## AIM OF THE TASK
Each record below should appear again exactly as written.

## EXTRACTED ENTRIES
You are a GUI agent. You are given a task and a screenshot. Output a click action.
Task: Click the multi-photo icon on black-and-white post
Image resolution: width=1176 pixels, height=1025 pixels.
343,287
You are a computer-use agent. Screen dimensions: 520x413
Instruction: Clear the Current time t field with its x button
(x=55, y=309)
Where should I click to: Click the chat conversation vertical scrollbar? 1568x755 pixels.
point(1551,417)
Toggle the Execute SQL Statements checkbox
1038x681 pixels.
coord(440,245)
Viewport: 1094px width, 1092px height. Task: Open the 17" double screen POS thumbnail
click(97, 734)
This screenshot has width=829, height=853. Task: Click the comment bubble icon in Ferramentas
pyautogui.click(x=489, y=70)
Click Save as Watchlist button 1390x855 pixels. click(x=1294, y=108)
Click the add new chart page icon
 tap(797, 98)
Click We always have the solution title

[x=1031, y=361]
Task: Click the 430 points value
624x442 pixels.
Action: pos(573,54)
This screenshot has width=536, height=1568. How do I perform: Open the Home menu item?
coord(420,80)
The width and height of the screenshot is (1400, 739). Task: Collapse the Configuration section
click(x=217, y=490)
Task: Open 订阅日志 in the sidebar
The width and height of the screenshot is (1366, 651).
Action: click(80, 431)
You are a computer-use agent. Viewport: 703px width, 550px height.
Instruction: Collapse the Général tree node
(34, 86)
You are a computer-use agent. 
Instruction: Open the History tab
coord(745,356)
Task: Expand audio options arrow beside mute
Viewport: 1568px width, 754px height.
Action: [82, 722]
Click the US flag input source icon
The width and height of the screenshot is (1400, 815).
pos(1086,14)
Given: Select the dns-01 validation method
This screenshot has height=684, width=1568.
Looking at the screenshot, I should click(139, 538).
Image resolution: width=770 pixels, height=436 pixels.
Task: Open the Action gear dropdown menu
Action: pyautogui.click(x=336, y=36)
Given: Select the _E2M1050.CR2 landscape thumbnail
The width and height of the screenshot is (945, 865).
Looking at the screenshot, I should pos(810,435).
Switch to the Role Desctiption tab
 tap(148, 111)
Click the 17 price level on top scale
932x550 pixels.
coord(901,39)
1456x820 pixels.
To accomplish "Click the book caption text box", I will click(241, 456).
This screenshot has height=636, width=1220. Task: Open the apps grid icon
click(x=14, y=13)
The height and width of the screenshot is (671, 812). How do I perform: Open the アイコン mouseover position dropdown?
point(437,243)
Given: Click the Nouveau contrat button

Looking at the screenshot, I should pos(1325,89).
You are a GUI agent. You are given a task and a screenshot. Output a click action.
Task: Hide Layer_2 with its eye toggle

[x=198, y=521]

## SOLUTION TO THIS EXERCISE
You are a GUI agent. You are given a task and a screenshot. Output a click action.
Task: Click the multi-photo icon on black-and-white post
Image resolution: width=1176 pixels, height=1025 pixels.
343,287
You are a computer-use agent. Screen dimensions: 520x413
Instruction: Clear the Current time t field with its x button
(x=55, y=309)
Where should I click to: Click the chat conversation vertical scrollbar? 1568x755 pixels.
point(1551,417)
Toggle the Execute SQL Statements checkbox
1038x681 pixels.
coord(440,245)
Viewport: 1094px width, 1092px height. Task: Open the 17" double screen POS thumbnail
click(97, 734)
This screenshot has width=829, height=853. Task: Click the comment bubble icon in Ferramentas
pyautogui.click(x=489, y=70)
Click Save as Watchlist button 1390x855 pixels. click(x=1294, y=108)
Click the add new chart page icon
 tap(797, 98)
Click We always have the solution title

[x=1031, y=361]
Task: Click the 430 points value
624x442 pixels.
Action: pos(573,54)
This screenshot has width=536, height=1568. How do I perform: Open the Home menu item?
coord(420,80)
The width and height of the screenshot is (1400, 739). Task: Collapse the Configuration section
click(x=217, y=490)
Task: Open 订阅日志 in the sidebar
The width and height of the screenshot is (1366, 651).
Action: click(80, 431)
You are a computer-use agent. Viewport: 703px width, 550px height.
Instruction: Collapse the Général tree node
(34, 86)
You are a computer-use agent. 
Instruction: Open the History tab
coord(745,356)
Task: Expand audio options arrow beside mute
Viewport: 1568px width, 754px height.
Action: [82, 722]
Click the US flag input source icon
The width and height of the screenshot is (1400, 815).
pos(1086,14)
Given: Select the dns-01 validation method
This screenshot has height=684, width=1568.
Looking at the screenshot, I should click(139, 538).
Image resolution: width=770 pixels, height=436 pixels.
Task: Open the Action gear dropdown menu
Action: pyautogui.click(x=336, y=36)
Given: Select the _E2M1050.CR2 landscape thumbnail
The width and height of the screenshot is (945, 865).
Looking at the screenshot, I should pos(810,435).
Switch to the Role Desctiption tab
 tap(148, 111)
Click the 17 price level on top scale
932x550 pixels.
coord(901,39)
1456x820 pixels.
To accomplish "Click the book caption text box", I will click(241, 456).
This screenshot has height=636, width=1220. Task: Open the apps grid icon
click(x=14, y=13)
The height and width of the screenshot is (671, 812). How do I perform: Open the アイコン mouseover position dropdown?
point(437,243)
Given: Click the Nouveau contrat button

Looking at the screenshot, I should pos(1325,89).
You are a GUI agent. You are given a task and a screenshot. Output a click action.
Task: Hide Layer_2 with its eye toggle

[x=198, y=521]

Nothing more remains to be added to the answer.